## Input records
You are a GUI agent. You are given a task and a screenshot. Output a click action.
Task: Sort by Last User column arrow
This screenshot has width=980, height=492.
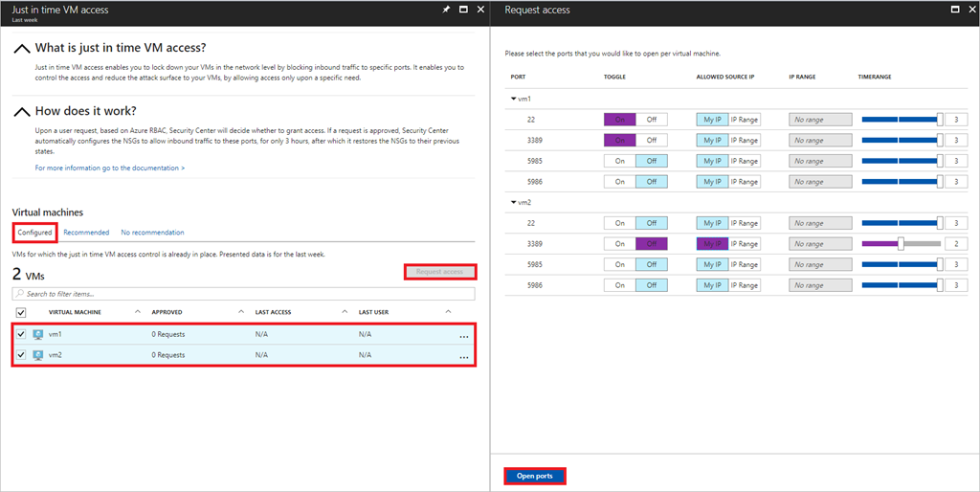click(x=448, y=311)
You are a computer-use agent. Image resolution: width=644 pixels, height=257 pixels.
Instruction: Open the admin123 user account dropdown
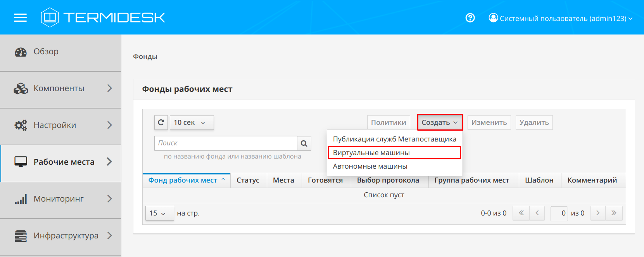point(561,18)
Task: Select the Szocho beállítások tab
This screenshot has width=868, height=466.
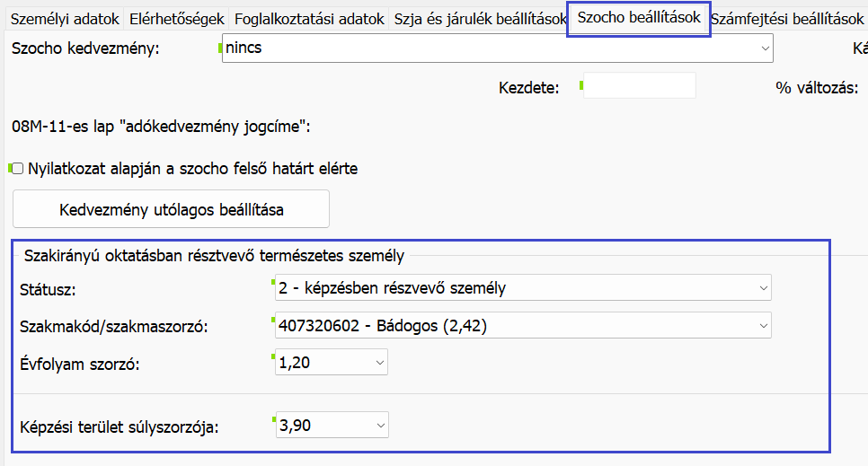Action: [x=639, y=18]
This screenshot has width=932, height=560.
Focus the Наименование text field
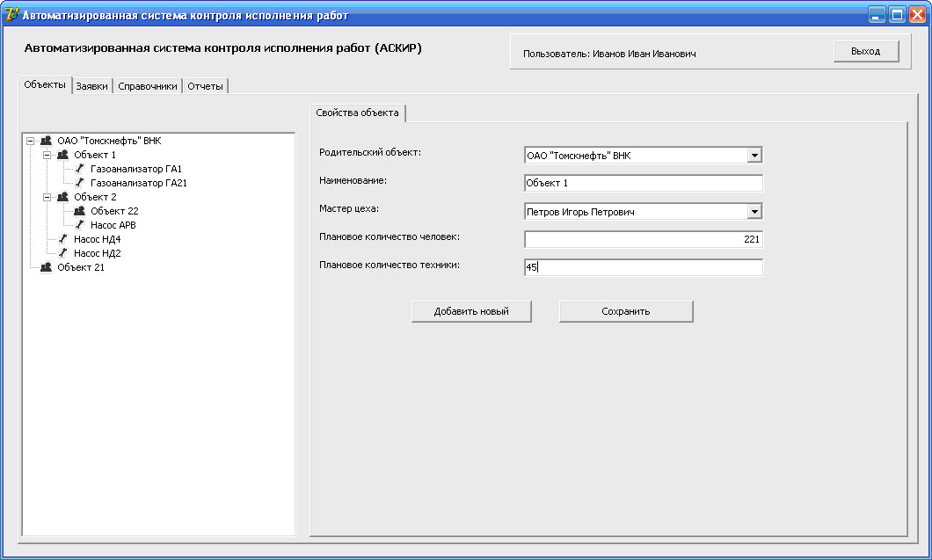pyautogui.click(x=643, y=184)
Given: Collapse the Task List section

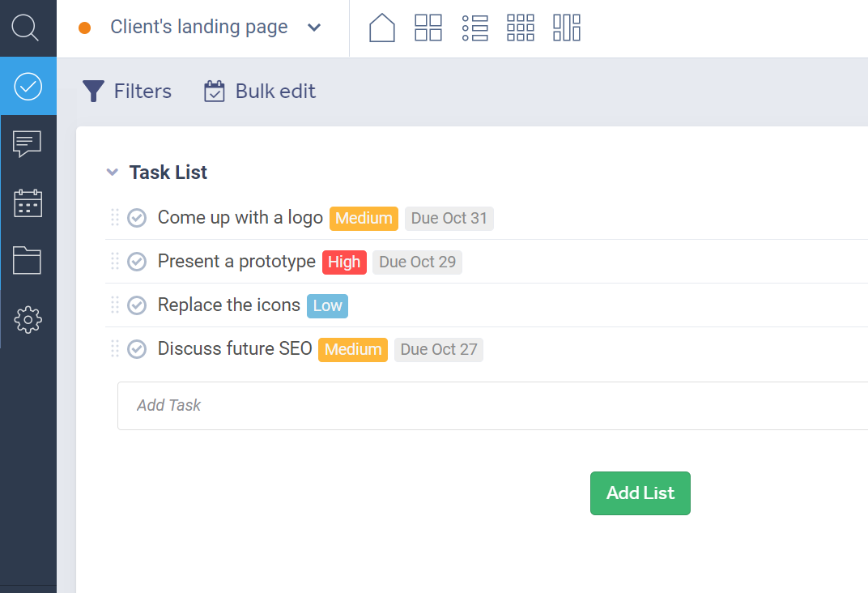Looking at the screenshot, I should pos(112,172).
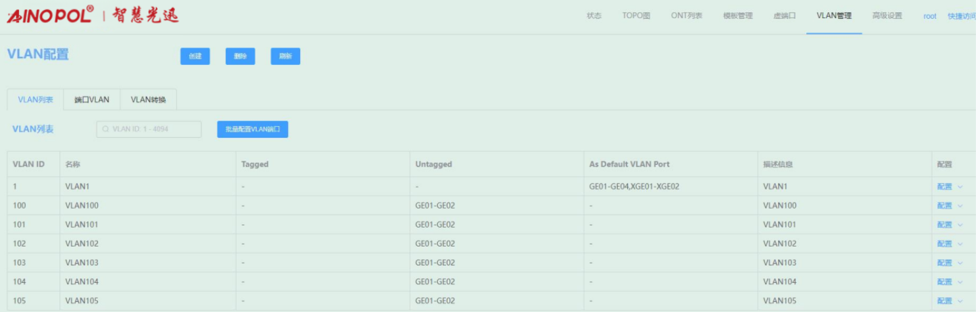This screenshot has height=312, width=980.
Task: Open the 状态 status page
Action: [x=594, y=16]
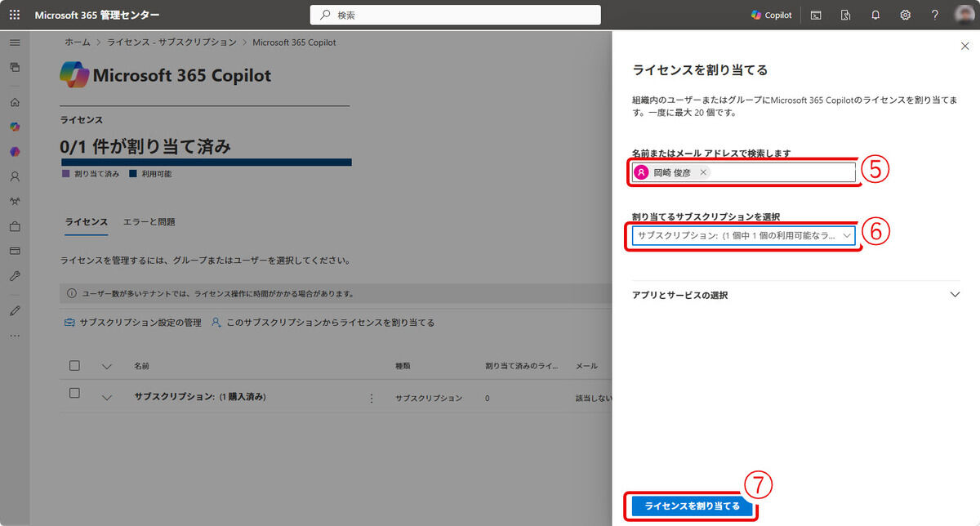
Task: Tick the select-all checkbox in table header
Action: pyautogui.click(x=75, y=365)
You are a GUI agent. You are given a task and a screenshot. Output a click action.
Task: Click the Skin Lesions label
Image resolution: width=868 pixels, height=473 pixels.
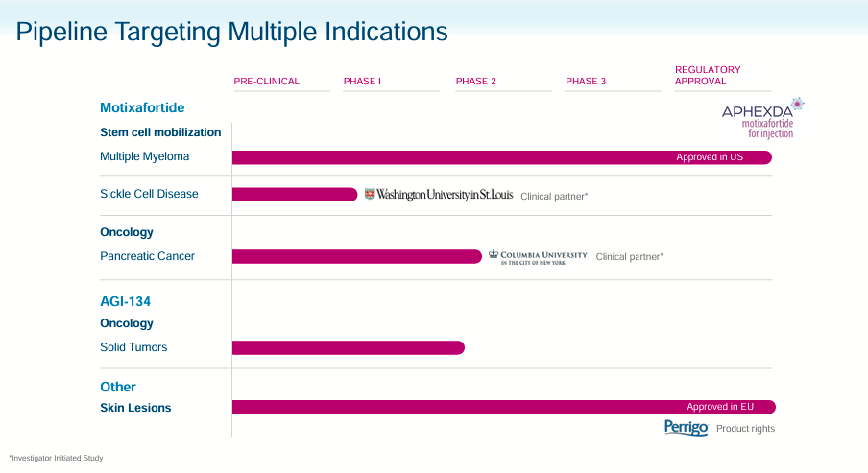click(135, 408)
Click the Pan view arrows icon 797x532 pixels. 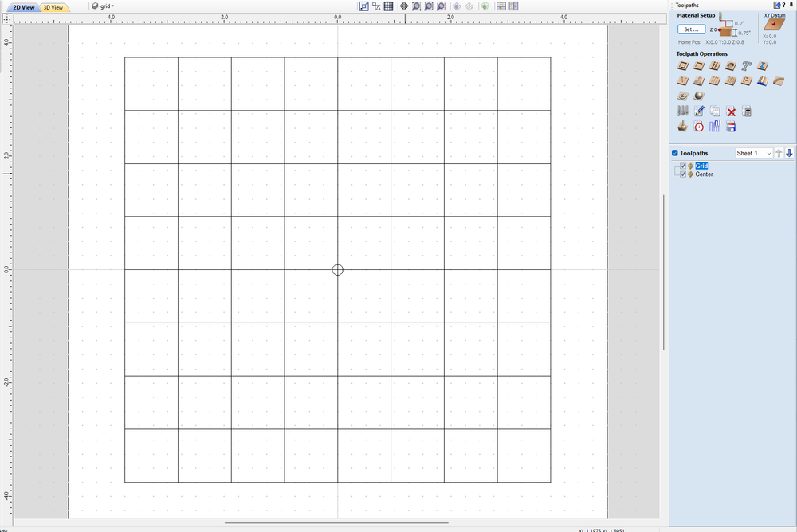404,6
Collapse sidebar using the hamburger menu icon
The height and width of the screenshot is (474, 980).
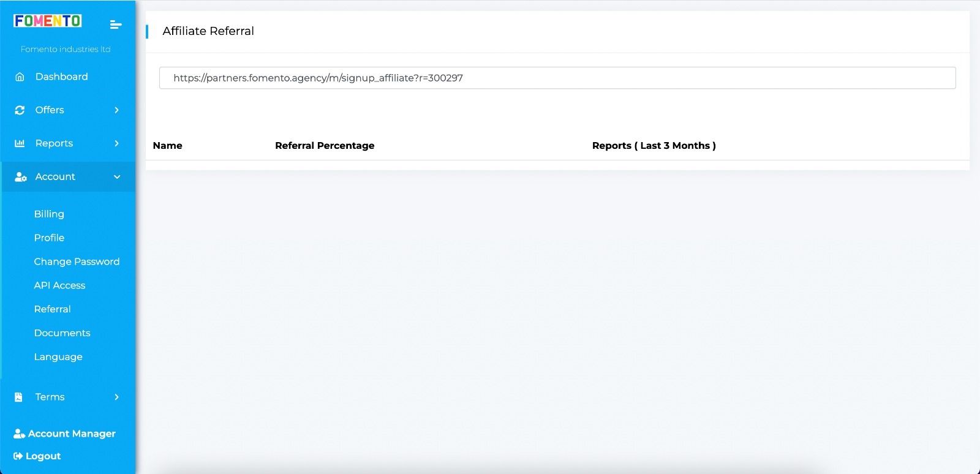(x=115, y=24)

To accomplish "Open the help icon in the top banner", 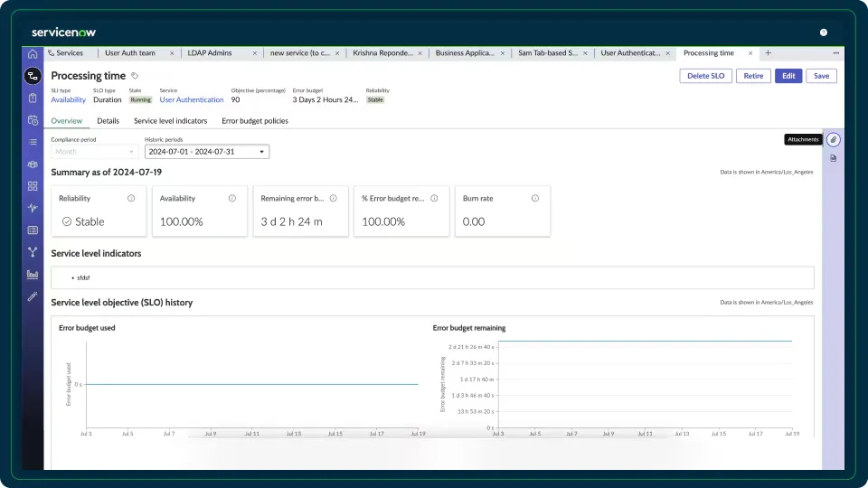I will pyautogui.click(x=823, y=32).
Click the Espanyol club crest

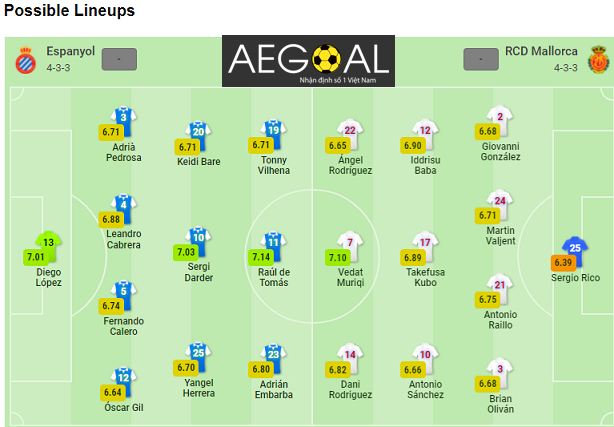26,60
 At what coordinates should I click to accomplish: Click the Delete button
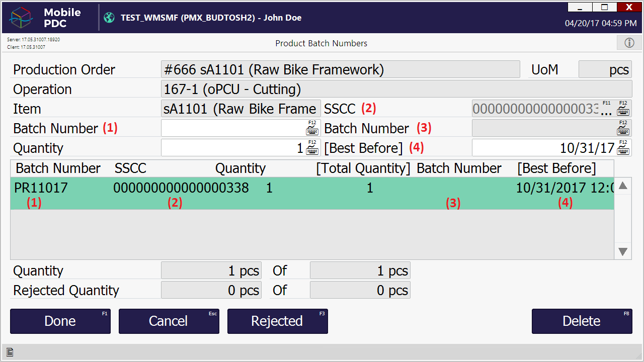pos(582,321)
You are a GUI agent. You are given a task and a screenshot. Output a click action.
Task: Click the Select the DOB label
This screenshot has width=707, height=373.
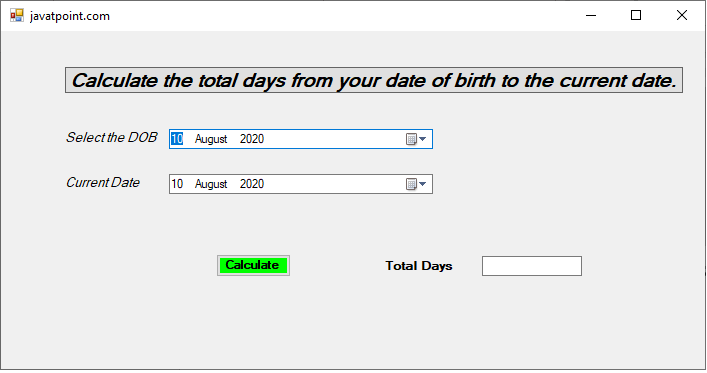pyautogui.click(x=111, y=137)
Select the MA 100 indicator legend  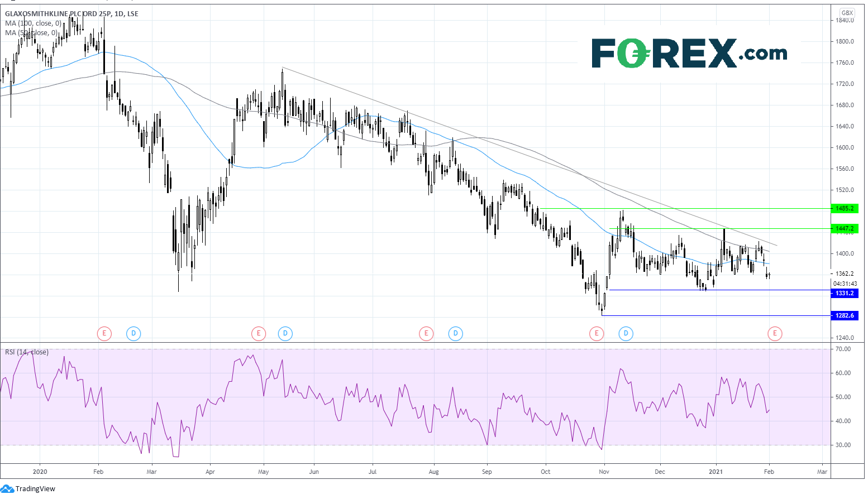point(33,23)
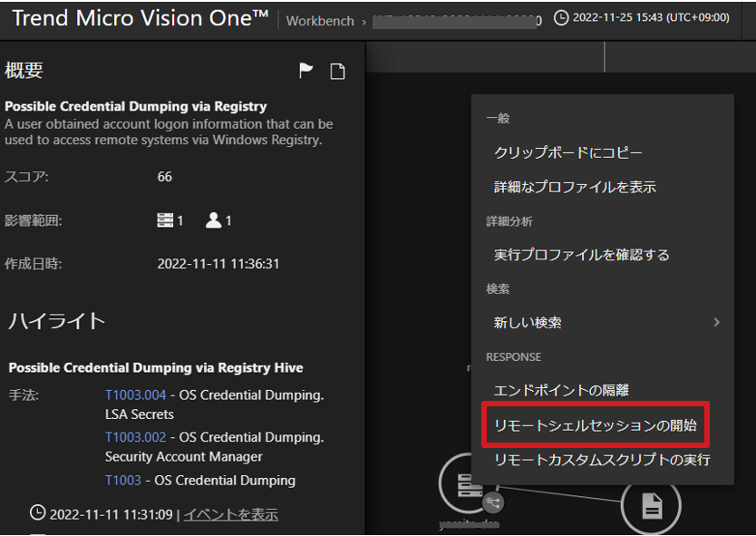
Task: Open the note document icon beside the flag
Action: pyautogui.click(x=337, y=71)
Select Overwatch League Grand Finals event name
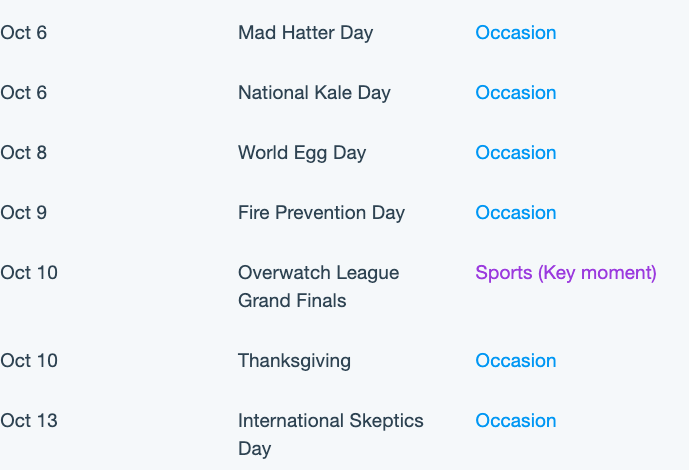 coord(319,286)
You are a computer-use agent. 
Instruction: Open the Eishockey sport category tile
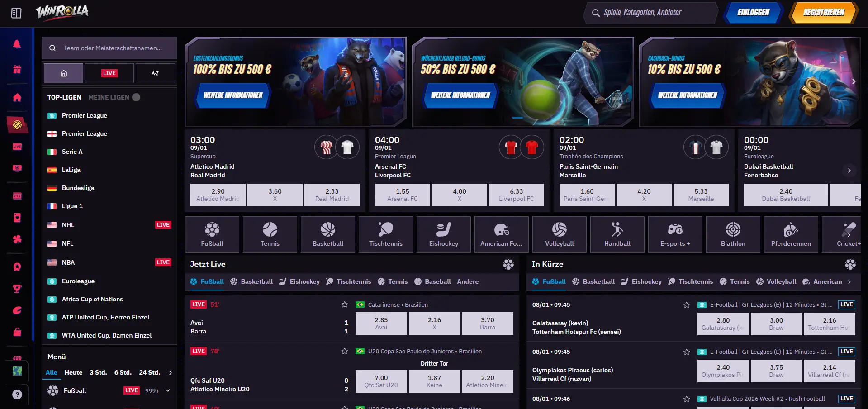pyautogui.click(x=443, y=234)
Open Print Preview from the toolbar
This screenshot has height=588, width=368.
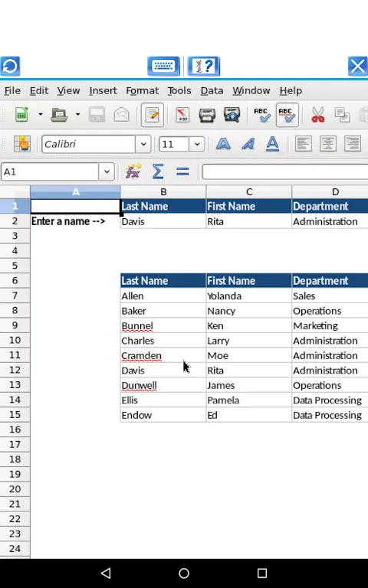pos(232,115)
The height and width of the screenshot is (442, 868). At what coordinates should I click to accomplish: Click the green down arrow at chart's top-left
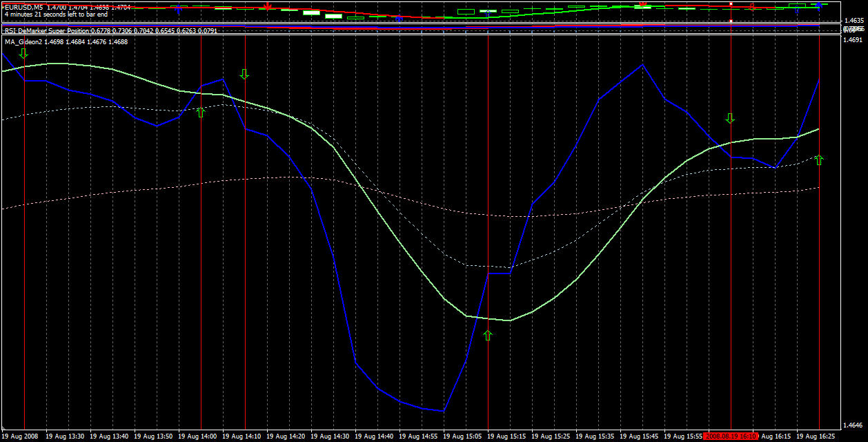[24, 53]
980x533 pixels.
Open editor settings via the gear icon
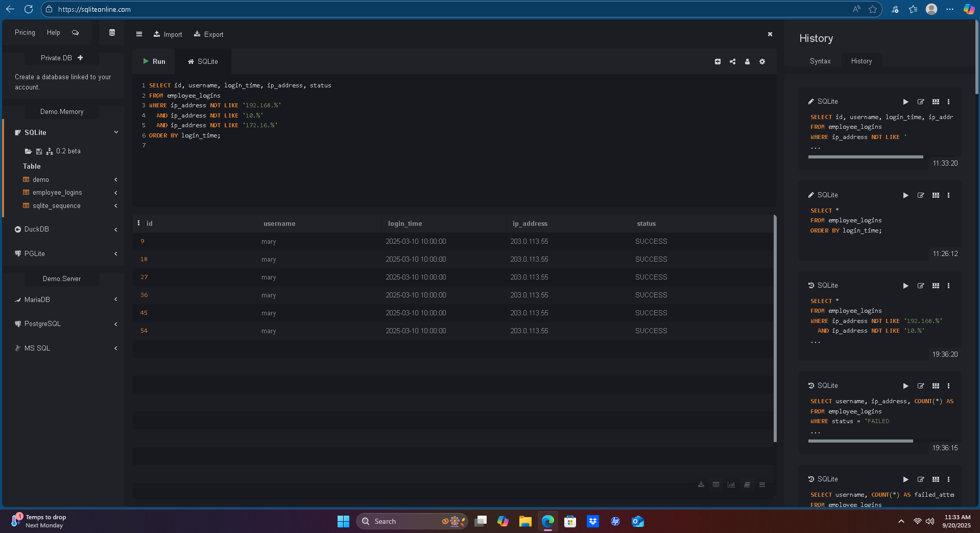(x=762, y=61)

## What is needed
Among the lines of the material, find those that hold the word "label" and copy them.

## Output of the task
Task: Click the Skin Lesions label
Task: Click the Select the DOB label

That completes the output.